_What you have to do_
Each line from the one holding "Task: Click the" to the last line below must be restated word for word, and no picture may be included.

_Recorded data_
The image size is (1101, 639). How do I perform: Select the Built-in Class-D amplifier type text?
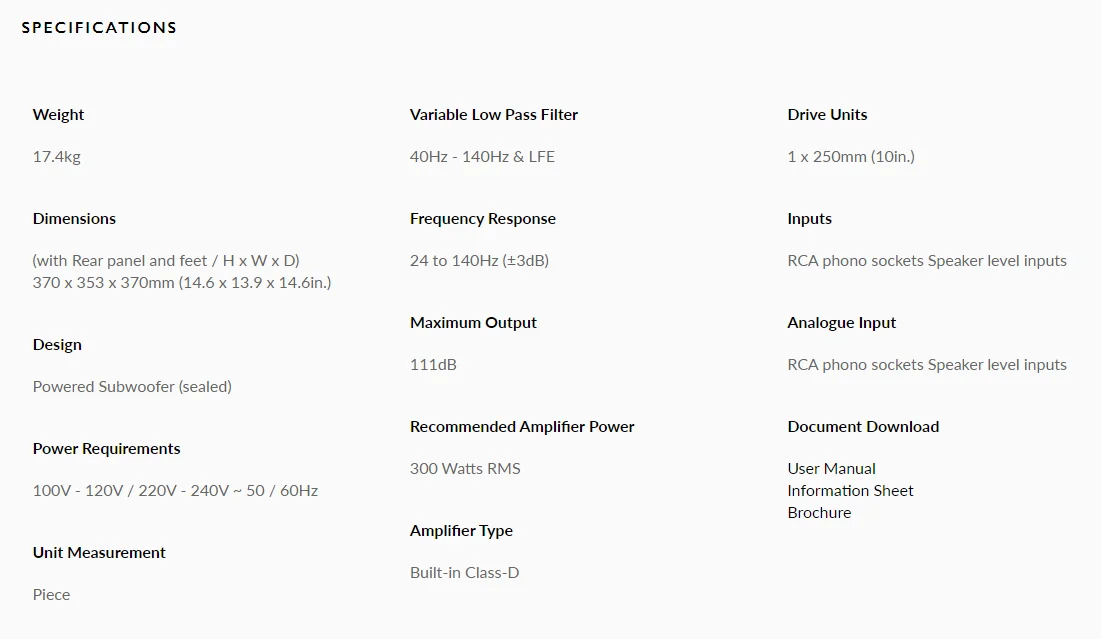[465, 572]
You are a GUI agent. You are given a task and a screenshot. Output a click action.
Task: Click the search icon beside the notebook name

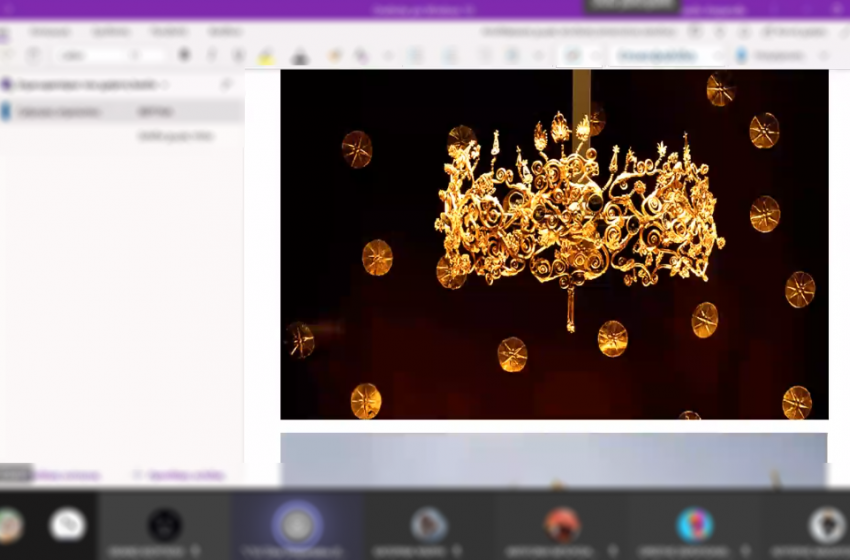click(x=227, y=85)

_Answer below_
Task: Click the search icon beside the notebook name

click(x=227, y=85)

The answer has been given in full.